**Data extract:**
====

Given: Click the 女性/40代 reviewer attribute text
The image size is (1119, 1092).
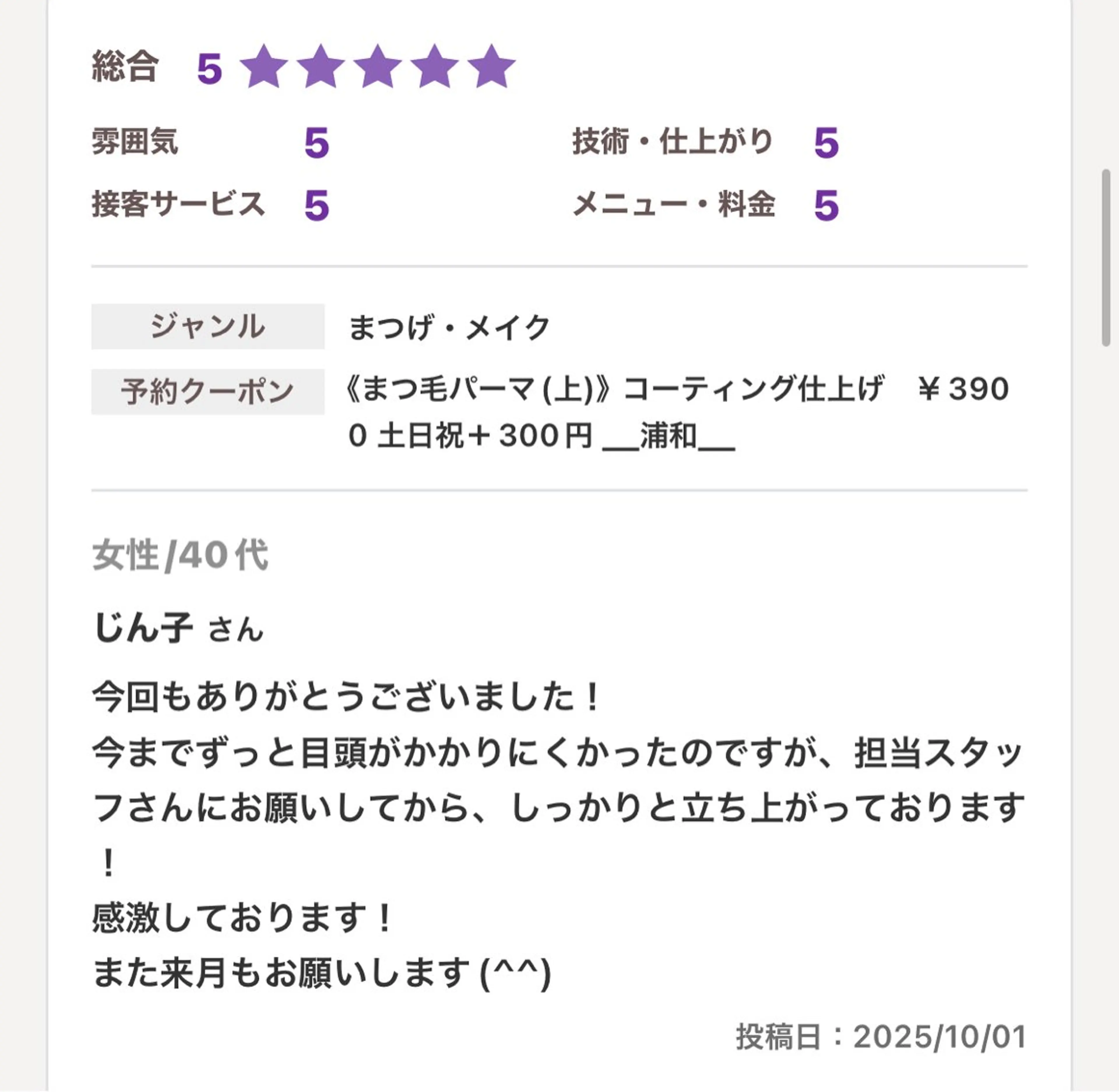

====

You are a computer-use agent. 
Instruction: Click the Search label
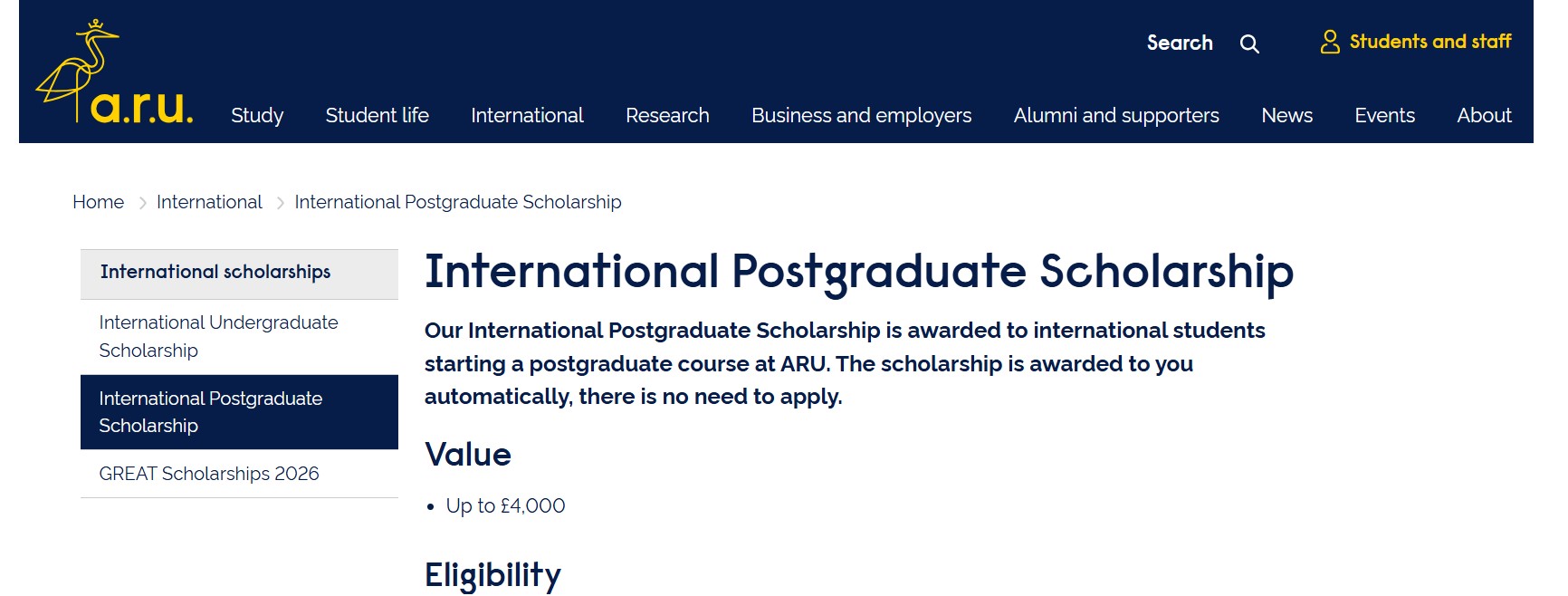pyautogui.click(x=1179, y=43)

====

**Task:** All that belongs in your answer is the stretch of entries above from the line with "Given: Click the" through the line with "The image size is (1119, 1092).", printed exactly.

**Result:**
Given: Click the 女性/40代 reviewer attribute text
The image size is (1119, 1092).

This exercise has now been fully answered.